▶ **Task details**:
What you return should match the data word for word, minus the images.
◇ ◇ ◇ ◇
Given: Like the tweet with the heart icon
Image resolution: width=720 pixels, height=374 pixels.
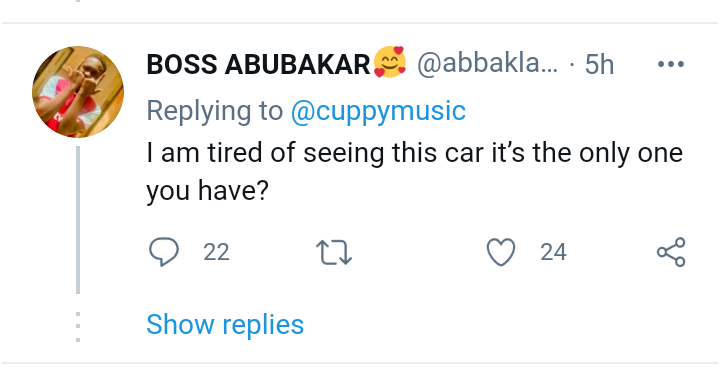Looking at the screenshot, I should pos(501,252).
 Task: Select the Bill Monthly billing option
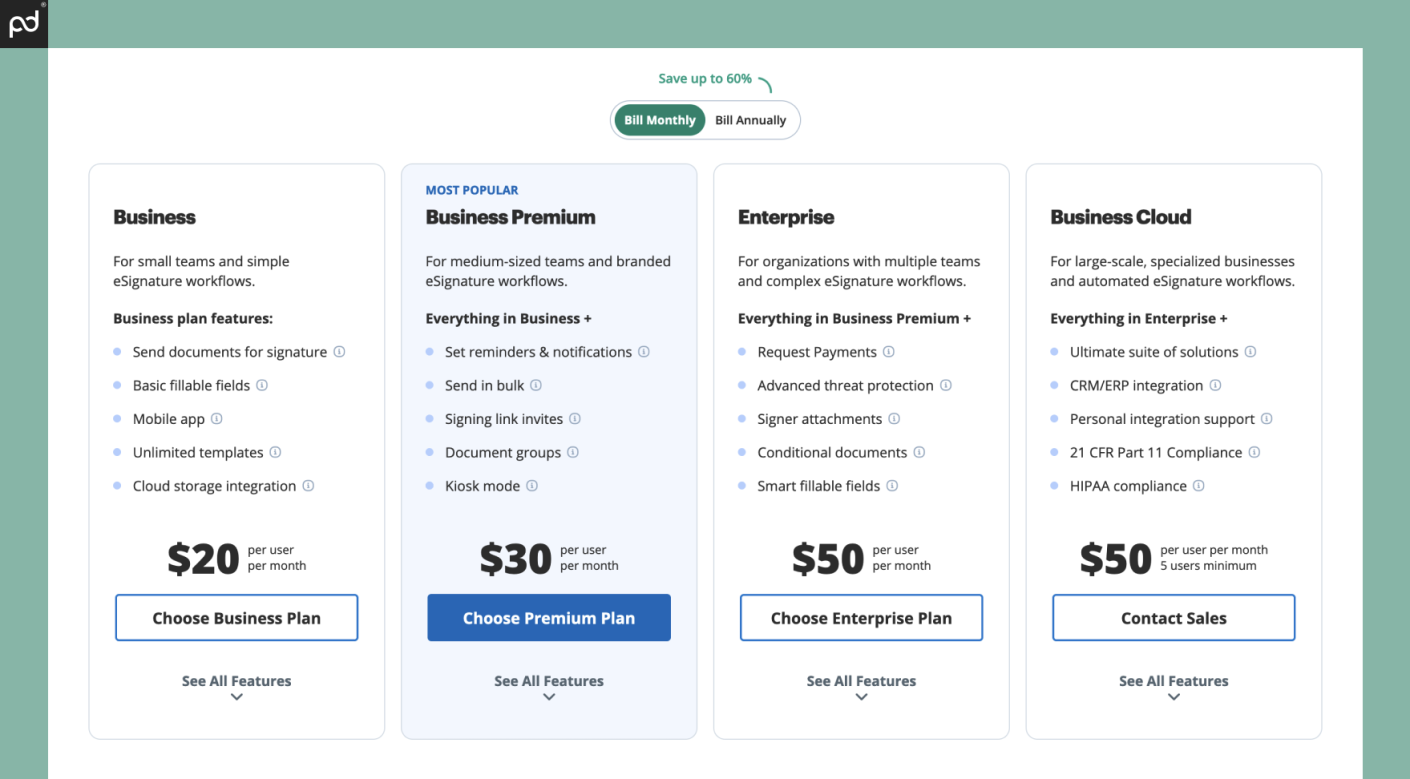coord(659,120)
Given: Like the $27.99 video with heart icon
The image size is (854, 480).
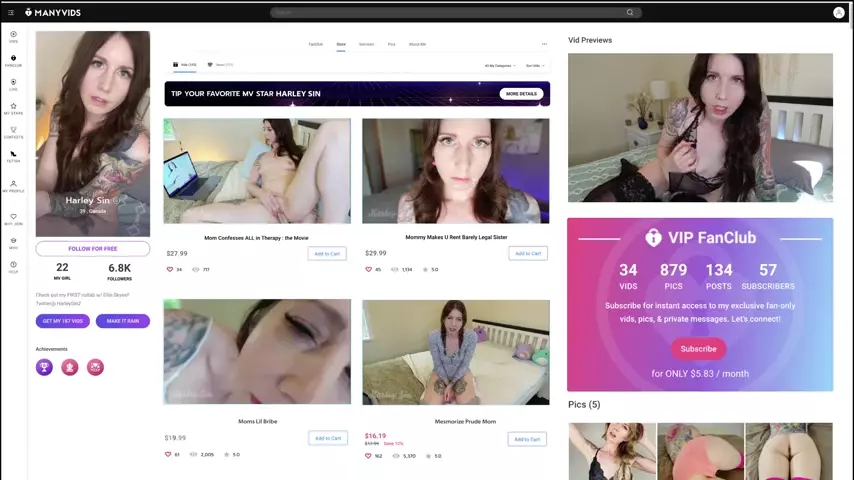Looking at the screenshot, I should [170, 269].
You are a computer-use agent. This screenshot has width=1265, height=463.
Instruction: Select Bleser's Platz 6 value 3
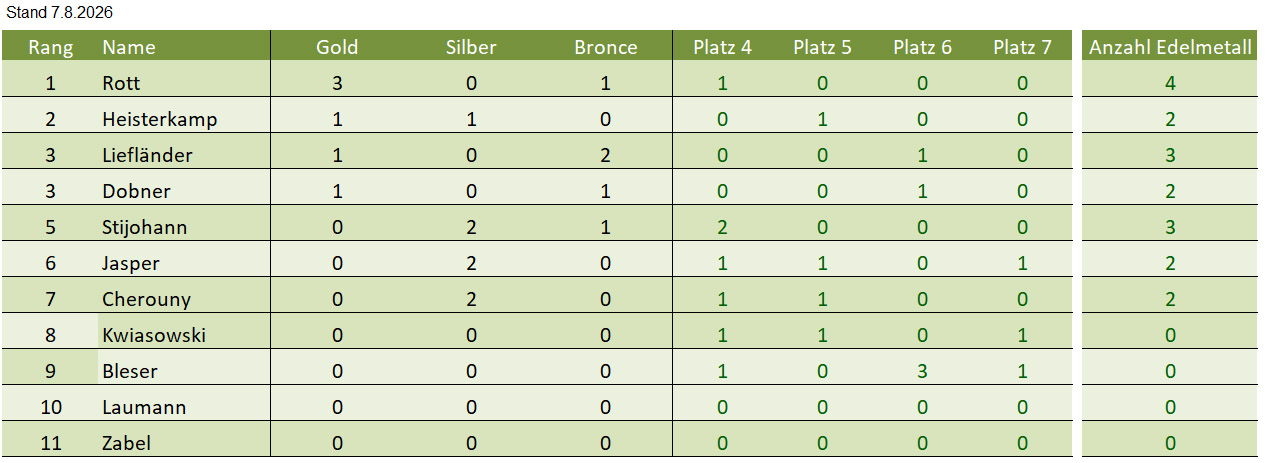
◇ ◇ ◇ ◇
▶ **Exercise answer**:
Given: Like the tweet with the heart icon
Image resolution: width=720 pixels, height=374 pixels.
Looking at the screenshot, I should pos(501,252).
 Task: Select the Bill Monthly billing option
coord(659,120)
Given: Like the $27.99 video with heart icon
The image size is (854, 480).
Looking at the screenshot, I should [170, 269].
You are a computer-use agent. This screenshot has width=1265, height=463.
Instruction: Select Bleser's Platz 6 value 3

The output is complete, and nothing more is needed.